Asimismo exhorta encarecidamente a los teólogos y a
los predicadores de la divina palabra que se abstengan con cuidado tanto
de toda falsa exageración, como también de una excesiva estrechez de
espíritu, al considerar la singular dignidad de la Madre de Dios.
Cultivando el estudio de la Sagrada Escritura, de los Santos Padres y
doctores y de las Litúrgicas de la Iglesia bajo la dirección de
Magisterio, ilustren rectamente los dones y privilegios de la
Bienaventurada Virgen, que siempre están referidos a Cristo, origen de
toda verdad, santidad y piedad, y, con diligencia, aparten todo aquello
que sea de palabra, sea de obra, pueda inducir a error a los hermanos
separados o a cualesquiera otros acerca de la verdadera doctrina de la
Iglesia.
Recuerden, pues, los fieles que la verdadera devoción
no consiste ni en un afecto estéril y transitorio, ni en vana
credulidad, sino que procede de la fe verdadera, por la que somos
conducidos a conocer la excelencia de la Madre de Dios y somos excitados
a un amor filial hacia nuestra Madre y a la imitación de sus virtudes.

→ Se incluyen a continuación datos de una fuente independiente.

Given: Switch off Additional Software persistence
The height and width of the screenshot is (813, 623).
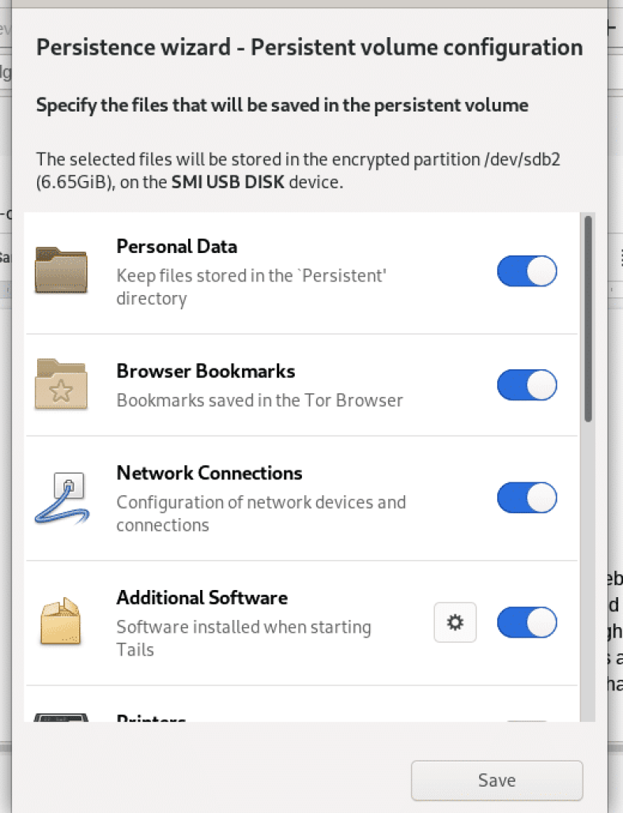Looking at the screenshot, I should coord(527,622).
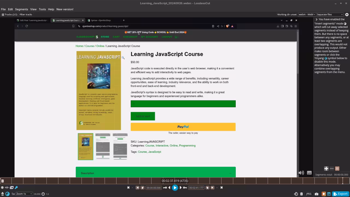
Task: Toggle keyframes display with the blue key icon
Action: coord(16,187)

V. MARIA, SIGNO DE ESPERANZA CIERTA Y CONSUELO PARA
EL PUEBLO DE DIOS PEREGRINANTE
María, signo del pueblo de Dios
68. Entre tanto, la Madre de Jesús, de la misma
manera que ya glorificada en los cielos en cuerpo y alma es la imagen y
principio de la Iglesia que ha de ser consumada en el futuro siglo, así
en esta tierra, hasta que llegue el día del Señor (cf., 2 Pe., 3,10),
antecede con su luz al Pueblo de Dios peregrinante como signo de
esperanza y de consuelo.
María interceda por la unión de los cristianos
69. Ofrece gran gozo y consuelo para este Sacrosanto
Sínodo, el hecho de que tampoco falten entre los hermanos separados
quienes tributan debido honor a la Madre del Señor y Salvador,
especialmente entre los orientales, que corren parejos con nosotros por
su impulso fervoroso y ánimo devoto en el culto de la siempre Virgen
Madre de Dios.
Ofrezcan todos los fieles súplicas insistentes a la
Madre de Dios y Madre de los hombres, para que ella, que asistió con sus
oraciones a la naciente Iglesia, ahora también, ensalzada en el cielo
sobre todos los bienaventurados y los ángeles en la comunión de todos
los santos, interceda ante su Hijo para que las familias de todos los
pueblos tanto los que se honran con el nombre de cristianos, como los
que aún ignoran al Salvador, sean felizmente congregados con paz y
concordia en un solo Pueblo de Dios, para gloria de la Santísima e
individua Trinidad.
Todas y cada una de las cosas contenidas en esta
Constitución han obtenido el beneplácito de los Padres del Sacrosanto
Concilio. Y nos, en virtud de la potestad apostólica recibida de Cristo,
juntamente con los Venerables Padres, las aprobamos, decretamos y
establecemos en el Espíritu Santo, y mandamos que lo así decidido
conciliarmente sea promulgado para gloria de Dios.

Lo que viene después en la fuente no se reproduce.